- [SHORT PROBLEM] Rescale the records between the lines holding "You are a GUI" and "click(261, 531)", inclusive, and write only those lines out again, requests and all. Multiply each click coordinate in the answers by 0.35 and round to whole numbers, halves up, and leave the pictures out.

- [DATA TO USE]
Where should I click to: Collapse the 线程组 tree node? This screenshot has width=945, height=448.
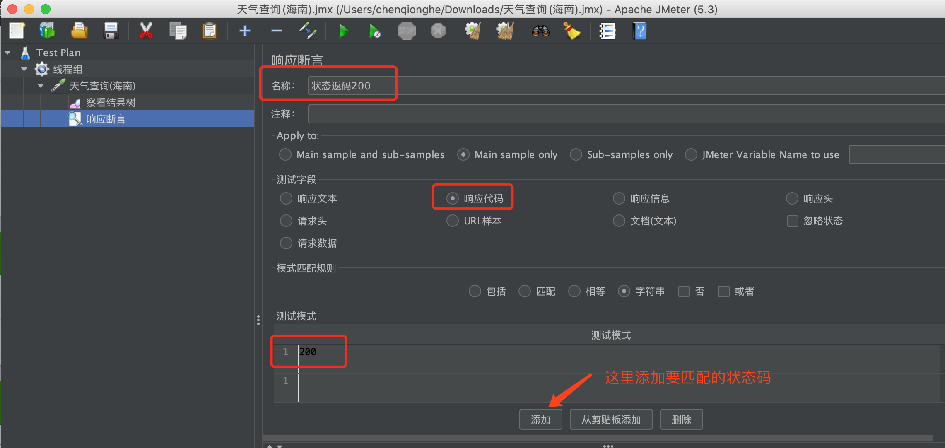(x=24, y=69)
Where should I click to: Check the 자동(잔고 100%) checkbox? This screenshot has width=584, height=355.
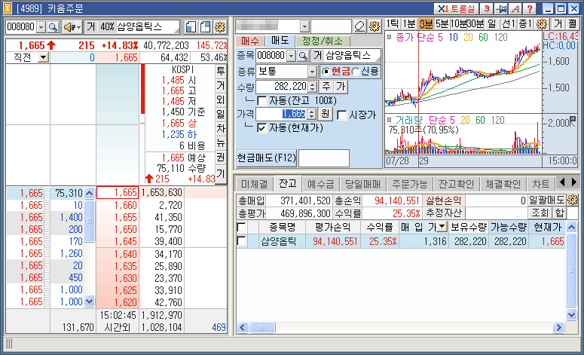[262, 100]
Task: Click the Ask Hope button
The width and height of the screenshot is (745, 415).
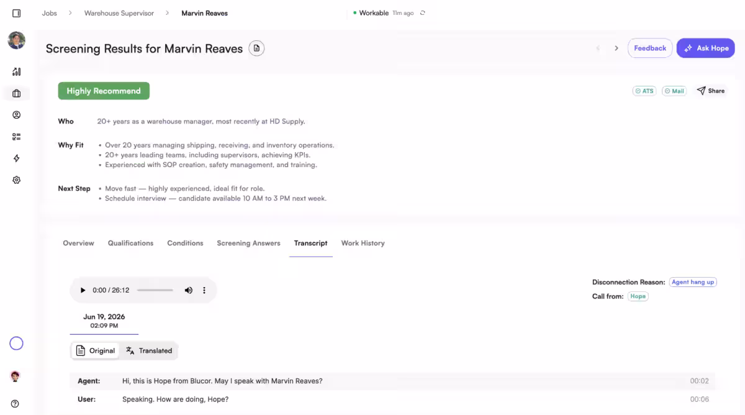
==
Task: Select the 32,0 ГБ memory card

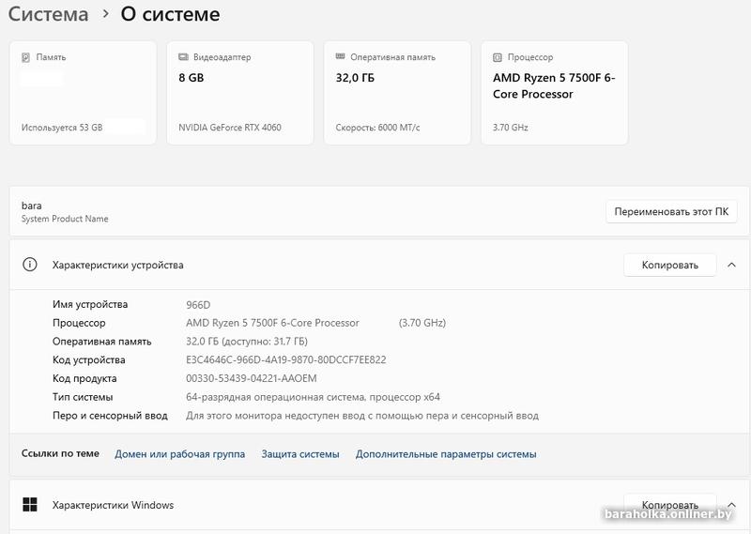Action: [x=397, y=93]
* * *
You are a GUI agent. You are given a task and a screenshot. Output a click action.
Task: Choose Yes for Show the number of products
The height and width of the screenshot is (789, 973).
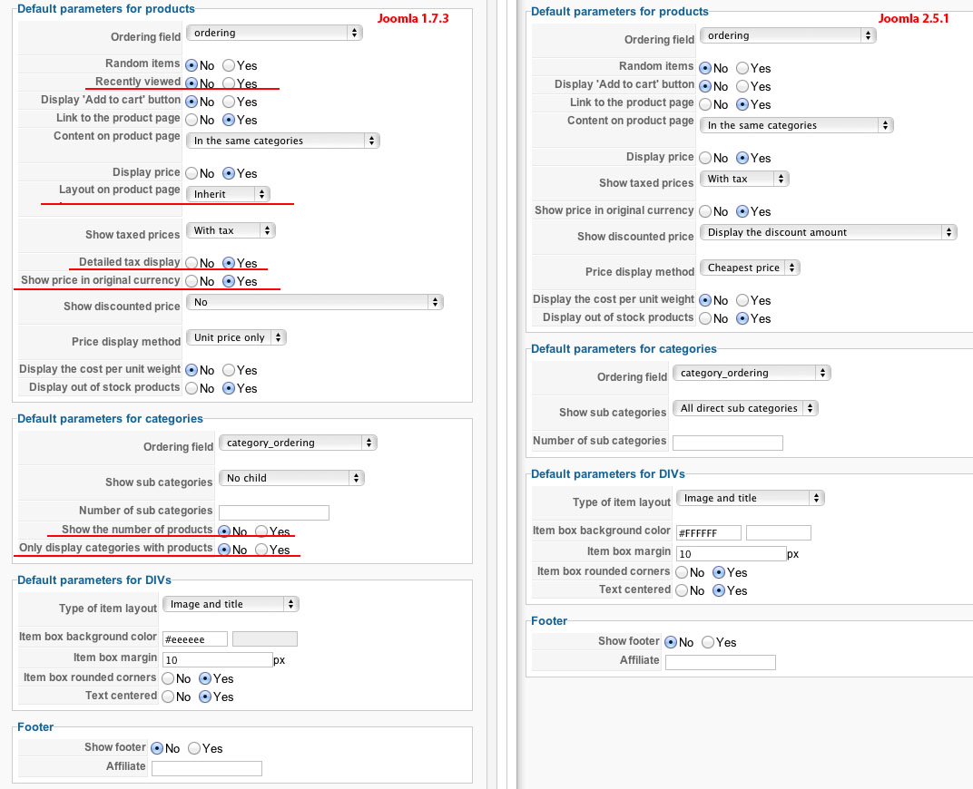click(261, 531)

- [FINISHED ANSWER]
You are a GUI agent. You are given a task and a screenshot. Output a click action.
Task: Choose Yes for Show the number of products
The height and width of the screenshot is (789, 973).
click(91, 186)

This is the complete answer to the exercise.